The entries below contain a line with "Click the 我要分享" and a line with "Activate the Tree". Retype exactly everything from the first down to the second, both included, and nothing else.
Segment Open
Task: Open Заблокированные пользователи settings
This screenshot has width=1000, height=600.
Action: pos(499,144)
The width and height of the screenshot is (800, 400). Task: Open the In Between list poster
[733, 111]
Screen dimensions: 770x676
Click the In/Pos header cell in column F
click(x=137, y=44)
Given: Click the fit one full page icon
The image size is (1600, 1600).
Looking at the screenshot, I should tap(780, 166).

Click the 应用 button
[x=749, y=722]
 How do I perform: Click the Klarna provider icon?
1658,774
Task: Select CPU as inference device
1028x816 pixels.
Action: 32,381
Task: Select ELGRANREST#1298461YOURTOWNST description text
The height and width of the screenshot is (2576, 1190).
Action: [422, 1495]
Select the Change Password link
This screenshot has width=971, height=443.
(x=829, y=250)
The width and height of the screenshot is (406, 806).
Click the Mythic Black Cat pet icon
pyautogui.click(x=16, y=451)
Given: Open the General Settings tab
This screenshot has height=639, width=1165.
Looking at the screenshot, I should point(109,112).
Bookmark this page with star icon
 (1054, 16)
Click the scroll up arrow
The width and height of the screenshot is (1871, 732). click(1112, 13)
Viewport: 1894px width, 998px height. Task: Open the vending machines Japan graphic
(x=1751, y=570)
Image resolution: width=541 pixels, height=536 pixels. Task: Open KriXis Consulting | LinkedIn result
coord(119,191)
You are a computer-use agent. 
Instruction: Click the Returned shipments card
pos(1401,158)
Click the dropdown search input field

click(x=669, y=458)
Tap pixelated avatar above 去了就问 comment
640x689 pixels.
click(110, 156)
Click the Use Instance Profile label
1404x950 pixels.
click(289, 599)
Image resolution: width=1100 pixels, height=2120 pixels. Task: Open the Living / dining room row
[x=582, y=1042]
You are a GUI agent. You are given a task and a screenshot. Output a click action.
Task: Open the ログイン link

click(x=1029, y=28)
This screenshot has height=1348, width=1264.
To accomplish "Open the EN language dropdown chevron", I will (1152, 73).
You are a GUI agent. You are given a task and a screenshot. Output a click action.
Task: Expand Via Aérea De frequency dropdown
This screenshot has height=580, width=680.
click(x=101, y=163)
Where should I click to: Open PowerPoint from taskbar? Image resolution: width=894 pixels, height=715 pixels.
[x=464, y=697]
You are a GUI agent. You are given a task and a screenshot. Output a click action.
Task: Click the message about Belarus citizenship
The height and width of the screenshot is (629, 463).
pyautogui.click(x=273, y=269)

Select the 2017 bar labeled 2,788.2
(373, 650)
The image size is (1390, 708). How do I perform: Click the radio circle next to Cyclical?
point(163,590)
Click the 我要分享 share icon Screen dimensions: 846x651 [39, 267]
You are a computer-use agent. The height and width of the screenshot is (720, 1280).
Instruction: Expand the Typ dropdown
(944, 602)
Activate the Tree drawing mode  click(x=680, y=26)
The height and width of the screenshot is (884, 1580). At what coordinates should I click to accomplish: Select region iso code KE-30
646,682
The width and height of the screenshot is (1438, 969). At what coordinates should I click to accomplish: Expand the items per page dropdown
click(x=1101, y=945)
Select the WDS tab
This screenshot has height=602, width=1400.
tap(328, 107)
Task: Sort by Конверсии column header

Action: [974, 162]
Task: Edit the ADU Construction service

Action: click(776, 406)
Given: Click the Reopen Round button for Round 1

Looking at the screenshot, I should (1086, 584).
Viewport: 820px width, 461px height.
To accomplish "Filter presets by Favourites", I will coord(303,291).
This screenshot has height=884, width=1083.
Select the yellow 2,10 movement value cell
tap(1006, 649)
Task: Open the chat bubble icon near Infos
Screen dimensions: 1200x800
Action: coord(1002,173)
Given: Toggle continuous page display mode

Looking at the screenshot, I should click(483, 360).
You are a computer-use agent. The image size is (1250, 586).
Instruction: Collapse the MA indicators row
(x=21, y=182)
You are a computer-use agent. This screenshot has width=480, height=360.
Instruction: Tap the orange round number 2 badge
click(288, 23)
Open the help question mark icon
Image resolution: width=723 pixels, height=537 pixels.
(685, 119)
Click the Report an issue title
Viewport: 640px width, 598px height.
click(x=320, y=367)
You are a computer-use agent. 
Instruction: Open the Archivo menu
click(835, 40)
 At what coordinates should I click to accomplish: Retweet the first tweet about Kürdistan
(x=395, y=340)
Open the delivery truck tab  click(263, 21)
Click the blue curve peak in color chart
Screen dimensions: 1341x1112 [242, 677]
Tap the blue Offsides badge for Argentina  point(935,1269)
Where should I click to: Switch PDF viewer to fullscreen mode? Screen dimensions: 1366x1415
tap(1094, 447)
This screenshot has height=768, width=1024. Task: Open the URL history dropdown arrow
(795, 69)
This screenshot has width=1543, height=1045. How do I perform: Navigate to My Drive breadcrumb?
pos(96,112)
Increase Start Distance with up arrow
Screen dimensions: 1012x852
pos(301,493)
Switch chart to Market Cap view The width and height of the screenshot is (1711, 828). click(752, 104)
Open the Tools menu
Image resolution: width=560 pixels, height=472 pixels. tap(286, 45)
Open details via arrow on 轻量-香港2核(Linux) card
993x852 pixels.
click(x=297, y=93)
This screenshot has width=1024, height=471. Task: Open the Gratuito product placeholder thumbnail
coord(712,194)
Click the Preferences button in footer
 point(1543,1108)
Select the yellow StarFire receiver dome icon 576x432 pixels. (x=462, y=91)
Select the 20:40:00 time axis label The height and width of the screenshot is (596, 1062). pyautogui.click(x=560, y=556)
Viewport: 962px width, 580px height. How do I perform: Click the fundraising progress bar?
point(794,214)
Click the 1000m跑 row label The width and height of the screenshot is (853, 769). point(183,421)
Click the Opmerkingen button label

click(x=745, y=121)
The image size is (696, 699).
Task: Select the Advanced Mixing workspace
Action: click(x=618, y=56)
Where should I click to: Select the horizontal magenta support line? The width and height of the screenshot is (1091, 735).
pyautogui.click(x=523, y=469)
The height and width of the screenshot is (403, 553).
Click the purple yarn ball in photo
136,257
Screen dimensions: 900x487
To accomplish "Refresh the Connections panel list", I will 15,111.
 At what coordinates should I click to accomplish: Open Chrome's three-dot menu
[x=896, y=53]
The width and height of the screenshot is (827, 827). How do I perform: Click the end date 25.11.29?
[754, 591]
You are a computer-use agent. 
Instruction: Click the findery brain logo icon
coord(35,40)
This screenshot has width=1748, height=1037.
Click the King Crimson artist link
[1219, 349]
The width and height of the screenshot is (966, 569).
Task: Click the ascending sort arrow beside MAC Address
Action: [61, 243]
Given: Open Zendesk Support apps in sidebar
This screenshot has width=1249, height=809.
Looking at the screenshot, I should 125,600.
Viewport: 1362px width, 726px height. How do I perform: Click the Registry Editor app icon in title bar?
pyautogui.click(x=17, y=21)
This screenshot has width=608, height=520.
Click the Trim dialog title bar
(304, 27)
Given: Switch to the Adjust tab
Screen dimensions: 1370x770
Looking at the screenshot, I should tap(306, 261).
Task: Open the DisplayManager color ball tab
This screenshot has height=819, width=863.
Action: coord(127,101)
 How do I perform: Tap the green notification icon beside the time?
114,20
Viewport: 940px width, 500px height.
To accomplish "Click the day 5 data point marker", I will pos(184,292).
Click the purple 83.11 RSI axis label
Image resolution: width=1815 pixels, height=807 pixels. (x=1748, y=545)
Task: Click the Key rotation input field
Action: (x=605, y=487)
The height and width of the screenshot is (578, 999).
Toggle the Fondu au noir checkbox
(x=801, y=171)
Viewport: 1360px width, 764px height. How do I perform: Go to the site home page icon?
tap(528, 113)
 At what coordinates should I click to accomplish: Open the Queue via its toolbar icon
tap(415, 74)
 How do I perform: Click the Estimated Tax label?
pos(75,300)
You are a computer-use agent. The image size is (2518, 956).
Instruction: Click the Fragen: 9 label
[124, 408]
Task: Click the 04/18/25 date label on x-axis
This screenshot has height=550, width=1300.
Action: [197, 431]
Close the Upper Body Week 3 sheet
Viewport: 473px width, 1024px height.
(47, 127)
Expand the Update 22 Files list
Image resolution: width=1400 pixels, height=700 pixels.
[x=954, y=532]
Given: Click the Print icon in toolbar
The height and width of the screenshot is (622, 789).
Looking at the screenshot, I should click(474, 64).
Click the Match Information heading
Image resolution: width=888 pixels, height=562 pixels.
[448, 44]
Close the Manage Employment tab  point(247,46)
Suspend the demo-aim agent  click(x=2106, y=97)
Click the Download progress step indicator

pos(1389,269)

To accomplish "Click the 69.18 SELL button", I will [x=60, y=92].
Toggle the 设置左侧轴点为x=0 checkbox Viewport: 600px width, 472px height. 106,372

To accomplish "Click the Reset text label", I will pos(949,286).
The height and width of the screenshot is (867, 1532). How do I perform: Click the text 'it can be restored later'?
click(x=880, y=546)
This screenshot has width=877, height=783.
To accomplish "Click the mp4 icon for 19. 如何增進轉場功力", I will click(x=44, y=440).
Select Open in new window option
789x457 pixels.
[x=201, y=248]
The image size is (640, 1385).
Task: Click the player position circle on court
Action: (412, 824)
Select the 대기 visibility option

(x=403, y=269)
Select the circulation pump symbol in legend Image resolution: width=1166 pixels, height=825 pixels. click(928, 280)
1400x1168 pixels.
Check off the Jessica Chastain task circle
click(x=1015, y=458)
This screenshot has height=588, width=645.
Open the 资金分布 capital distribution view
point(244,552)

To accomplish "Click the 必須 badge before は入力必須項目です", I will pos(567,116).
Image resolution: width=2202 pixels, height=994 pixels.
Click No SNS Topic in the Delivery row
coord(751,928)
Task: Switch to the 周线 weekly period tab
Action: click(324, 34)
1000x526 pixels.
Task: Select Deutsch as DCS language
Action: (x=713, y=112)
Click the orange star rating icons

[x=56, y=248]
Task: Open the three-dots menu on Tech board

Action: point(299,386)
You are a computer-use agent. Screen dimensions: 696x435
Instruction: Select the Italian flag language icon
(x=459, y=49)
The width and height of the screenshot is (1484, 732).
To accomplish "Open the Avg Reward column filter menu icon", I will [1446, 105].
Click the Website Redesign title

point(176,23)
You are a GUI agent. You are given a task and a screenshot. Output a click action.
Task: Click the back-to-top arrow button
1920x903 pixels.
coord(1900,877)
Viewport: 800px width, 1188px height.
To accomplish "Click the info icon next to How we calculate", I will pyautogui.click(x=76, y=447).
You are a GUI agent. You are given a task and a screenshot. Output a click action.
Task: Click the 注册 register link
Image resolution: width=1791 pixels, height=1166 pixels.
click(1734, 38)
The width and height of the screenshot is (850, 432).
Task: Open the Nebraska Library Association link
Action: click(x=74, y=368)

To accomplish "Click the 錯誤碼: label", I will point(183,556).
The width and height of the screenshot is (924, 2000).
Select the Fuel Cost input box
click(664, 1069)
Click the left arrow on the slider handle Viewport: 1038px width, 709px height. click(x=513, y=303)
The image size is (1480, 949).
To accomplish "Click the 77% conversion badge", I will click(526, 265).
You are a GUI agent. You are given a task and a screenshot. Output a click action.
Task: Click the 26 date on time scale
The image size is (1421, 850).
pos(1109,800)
Segment Closed
# [WRITTEN ANSWER]
Click the 我要分享 share icon Screen dimensions: 846x651 [39, 267]
You are a computer-use agent. The height and width of the screenshot is (720, 1280).
Instruction: Expand the Typ dropdown
(944, 602)
Activate the Tree drawing mode  click(x=680, y=26)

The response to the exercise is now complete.